Max 3 retries. Initial delay 1s, max delay 30s.
judge:
- type: pytest
command: pytest tests/test_http_client.py -v
- type: grep
pattern: "exponential_backoff|retry"
files: src/http_client.py
commit: "abc1234" # pin to specific commit for reproducibility
Git Worktree Isolation
Each agent run gets its own git worktree — no Docker required.

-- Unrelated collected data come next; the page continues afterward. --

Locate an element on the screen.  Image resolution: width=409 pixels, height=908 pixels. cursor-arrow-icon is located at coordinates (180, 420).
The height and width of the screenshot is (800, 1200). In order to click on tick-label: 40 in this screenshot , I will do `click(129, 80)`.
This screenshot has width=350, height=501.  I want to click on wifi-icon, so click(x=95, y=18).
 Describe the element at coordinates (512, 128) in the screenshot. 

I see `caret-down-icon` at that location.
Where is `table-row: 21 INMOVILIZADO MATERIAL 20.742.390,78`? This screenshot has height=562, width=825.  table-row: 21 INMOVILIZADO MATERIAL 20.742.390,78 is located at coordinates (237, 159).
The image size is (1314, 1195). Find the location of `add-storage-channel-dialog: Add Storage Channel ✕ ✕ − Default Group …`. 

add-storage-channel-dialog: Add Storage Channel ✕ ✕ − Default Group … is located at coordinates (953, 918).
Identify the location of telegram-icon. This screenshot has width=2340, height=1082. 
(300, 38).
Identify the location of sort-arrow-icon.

This provides reproducibility isolation so agents cannot interfere with each other or corrupt the base repo.
Metrics Collected
| Metric | What It Measures |
|---|---|
| Pass rate | Did the agent produce code that passes the judge? |
| Cost | API spend per task (when available) |
| Time | Wall-clock seconds to completion |
| Consistency | Pass rate across repeated runs (e.g., 3/3 = 100%) |
Workflow
1. Define Tasks
Create a tasks/ directory with YAML files, one per task:
bash
mkdir tasks # Write task definitions (see template above)
2. Run Agents
Execute agents against your tasks:
bash
agent-eval run --task tasks/add-retry-logic.yaml --agent claude-code --agent aider --runs 3
Each run:
- •Creates a fresh git worktree from the specified commit
- •Hands the prompt to the agent
- •Runs the judge criteria
- •Records pass/fail, cost, and time
3. Compare Results
Generate a comparison report:
bash
agent-eval report --format table
code
Task: add-retry-logic (3 runs each) ┌──────────────┬───────────┬────────┬────────┬─────────────┐ │ Agent │ Pass Rate │ Cost │ Time │ Consistency │ ├──────────────┼───────────┼────────┼────────┼─────────────┤ │ claude-code │ 3/3 │ $0.12 │ 45s │ 100% │ │ aider │ 2/3 │ $0.08 │ 38s │ 67% │ └──────────────┴───────────┴────────┴────────┴─────────────┘
Judge Types
Code-Based (deterministic)
yaml
judge:
- type: pytest
command: pytest tests/ -v
- type: command
command: npm run build
Pattern-Based
yaml
judge:
- type: grep
pattern: "class.*Retry"
files: src/**/*.py
Model-Based (LLM-as-judge)
yaml
judge:
- type: llm
prompt: |
Does this implementation correctly handle exponential backoff?
Check for: max retries, increasing delays, jitter.
Best Practices
- •Start with 3-5 tasks that represent your real workload, not toy examples
- •Run at least 3 trials per agent to capture variance — agents are non-deterministic
- •Pin the commit in your task YAML so results are reproducible across days/weeks
- •Include at least one deterministic judge (tests, build) per task — LLM judges add noise
- •Track cost alongside pass rate — a 95% agent at 10x the cost may not be the right choice
- •Version your task definitions — they are test fixtures, treat them as code
Links
- •Repository: github.com/joaquinhuigomez/agent-eval
When to Use
- •Use this skill when you need for functional programming or specific domain tasks.